Should Django use Ada?

263 views
Skip to first unread message

Michael Lissner

unread,
Apr 1, 2024, 4:36:55 PMApr 1
to Django developers (Contributions to Django itself)
Hi all,

A few years ago, I reported a vulnerability in Django because Python wasn't parsing URLs containing tabs or newlines correctly. In this ticket, it was fixed in Python:


But Python, being maintained mostly by volunteers, did the minimum needed work to fix the vulnerability without really fixing the urlparse library properly.

This means that it's probably still possible to send a URL to django that urlparse doesn't know how to handle. When this happens:

1. It could still be a vulnerability.* If this is the case, Django could redirect people to domains where it shouldn't.

2. It could fail to parse the URL properly, leading to the wrong URL being provided to the user.

3. urlparse could decide it's an invalid URL even though it's not.

This is all pretty bad, but there is some hope in the form of a tool called Ada, which aims to actually support URL parsing properly:

Github (more useful, really): https://github.com/ada-url/ada

It's written in C++, is used in Node and Cloudflare Workers. It has bindings for Python, Rust, R, and Go. It's licensed under MIT and Apache License 2.0. It's fuzzed by Google OSS Fuzzer, and it's much faster than urlparse.

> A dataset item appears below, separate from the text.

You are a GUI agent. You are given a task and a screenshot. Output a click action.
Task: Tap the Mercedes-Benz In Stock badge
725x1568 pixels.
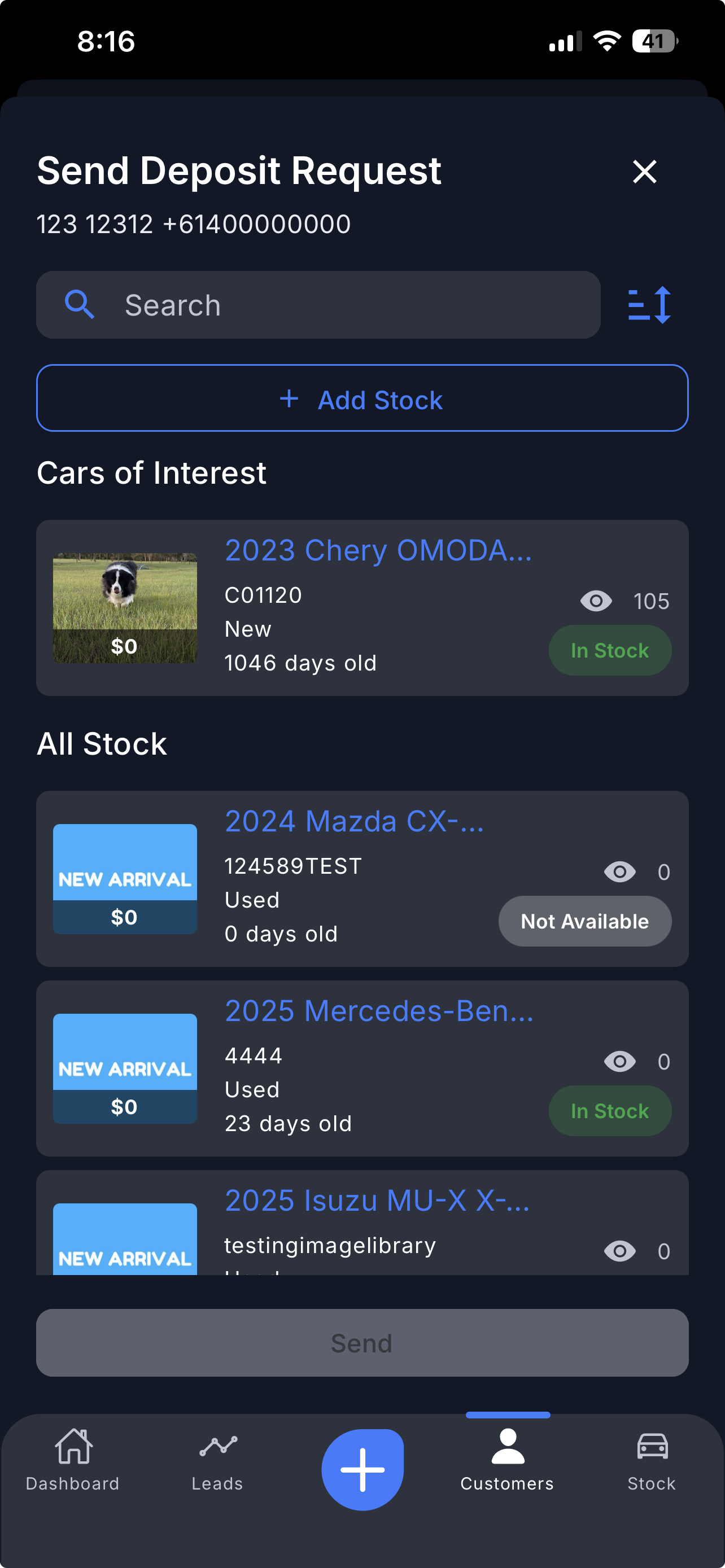tap(609, 1111)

I'm curious: Would Django consider switching to this library? I'm not sure if I'll have time to do the work, but I can at least open an issue if it's a useful switch to make, and I might be able to assign a developer to it if this is something we want.

Love to hear thoughts,

Mike


* I'm posting this publicly because this kind of vulnerability is really well known these days, and exists across most general-purpose languages. URLs are just very difficult to parse properly.

Dylan Reinhold

unread,
Apr 1, 2024, 5:02:14 PMApr 1
to django-d...@googlegroups.com
I always wonder why people feel the need to belittle others' work with statements like " But Python, being maintained mostly by volunteers, did the minimum needed work to fix the vulnerability without really fixing the urlparse library properly."
But then add something about their time being too valuable to work on making it better. 


Dylan


--
You received this message because you are subscribed to the Google Groups "Django developers (Contributions to Django itself)" group.
To unsubscribe from this group and stop receiving emails from it, send an email to django-develop...@googlegroups.com.
To view this discussion on the web visit https://groups.google.com/d/msgid/django-developers/f31bc17b-c0c5-4ce4-9999-7d1ec3dfe90bn%40googlegroups.com.

Jörg Breitbart

unread,
Apr 1, 2024, 6:46:09 PMApr 1
to django-d...@googlegroups.com
You write:

"It could still be a vulnerability ... / It could fail to parse ... /
could decide it's invalid - This is all pretty bad..."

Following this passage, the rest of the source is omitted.